• **Rows from a dataset**:
___
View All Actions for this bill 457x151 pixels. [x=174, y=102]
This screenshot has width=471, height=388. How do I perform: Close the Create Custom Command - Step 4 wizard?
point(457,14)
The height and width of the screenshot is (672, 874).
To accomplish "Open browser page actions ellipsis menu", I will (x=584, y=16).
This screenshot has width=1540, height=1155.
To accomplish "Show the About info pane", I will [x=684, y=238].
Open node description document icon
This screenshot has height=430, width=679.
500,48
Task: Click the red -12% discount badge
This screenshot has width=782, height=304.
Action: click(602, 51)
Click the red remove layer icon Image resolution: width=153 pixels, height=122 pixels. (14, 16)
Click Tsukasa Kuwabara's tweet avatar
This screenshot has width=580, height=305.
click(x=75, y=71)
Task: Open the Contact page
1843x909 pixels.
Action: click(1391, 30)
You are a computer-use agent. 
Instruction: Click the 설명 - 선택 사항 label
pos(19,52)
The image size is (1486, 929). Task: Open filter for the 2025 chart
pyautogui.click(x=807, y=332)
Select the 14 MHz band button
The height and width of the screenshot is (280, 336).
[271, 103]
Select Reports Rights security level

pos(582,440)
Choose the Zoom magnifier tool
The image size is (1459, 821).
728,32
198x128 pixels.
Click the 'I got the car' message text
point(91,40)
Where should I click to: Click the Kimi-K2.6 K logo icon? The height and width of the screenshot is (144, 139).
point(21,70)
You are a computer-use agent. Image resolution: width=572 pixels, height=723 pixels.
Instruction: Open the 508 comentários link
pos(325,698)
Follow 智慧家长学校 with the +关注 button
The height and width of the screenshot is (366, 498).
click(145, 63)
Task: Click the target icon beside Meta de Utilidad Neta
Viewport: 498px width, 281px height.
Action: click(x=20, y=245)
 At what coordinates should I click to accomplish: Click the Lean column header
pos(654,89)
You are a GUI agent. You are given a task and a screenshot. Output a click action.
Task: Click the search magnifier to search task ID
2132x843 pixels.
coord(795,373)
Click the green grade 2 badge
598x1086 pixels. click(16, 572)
___
• **Challenge**:
Can you duplicate all of the lines above exactly as they appear?

• **Task response**:
View All Actions for this bill 457x151 pixels. [x=174, y=102]
This screenshot has width=471, height=388. How do I perform: Close the Create Custom Command - Step 4 wizard?
point(457,14)
The height and width of the screenshot is (672, 874).
To accomplish "Open browser page actions ellipsis menu", I will (x=584, y=16).
This screenshot has width=1540, height=1155.
To accomplish "Show the About info pane", I will [x=684, y=238].
Open node description document icon
This screenshot has height=430, width=679.
500,48
Task: Click the red -12% discount badge
This screenshot has width=782, height=304.
Action: click(602, 51)
Click the red remove layer icon Image resolution: width=153 pixels, height=122 pixels. (14, 16)
Click Tsukasa Kuwabara's tweet avatar
This screenshot has width=580, height=305.
click(x=75, y=71)
Task: Open the Contact page
1843x909 pixels.
Action: click(1391, 30)
You are a computer-use agent. 
Instruction: Click the 설명 - 선택 사항 label
pos(19,52)
The image size is (1486, 929). Task: Open filter for the 2025 chart
pyautogui.click(x=807, y=332)
Select the 14 MHz band button
The height and width of the screenshot is (280, 336).
[271, 103]
Select Reports Rights security level

pos(582,440)
Choose the Zoom magnifier tool
The image size is (1459, 821).
728,32
198x128 pixels.
Click the 'I got the car' message text
point(91,40)
Where should I click to: Click the Kimi-K2.6 K logo icon? The height and width of the screenshot is (144, 139).
point(21,70)
You are a computer-use agent. Image resolution: width=572 pixels, height=723 pixels.
Instruction: Open the 508 comentários link
pos(325,698)
Follow 智慧家长学校 with the +关注 button
The height and width of the screenshot is (366, 498).
click(145, 63)
Task: Click the target icon beside Meta de Utilidad Neta
Viewport: 498px width, 281px height.
Action: click(x=20, y=245)
 At what coordinates should I click to accomplish: Click the Lean column header
pos(654,89)
You are a GUI agent. You are given a task and a screenshot. Output a click action.
Task: Click the search magnifier to search task ID
2132x843 pixels.
coord(795,373)
Click the green grade 2 badge
598x1086 pixels. click(16, 572)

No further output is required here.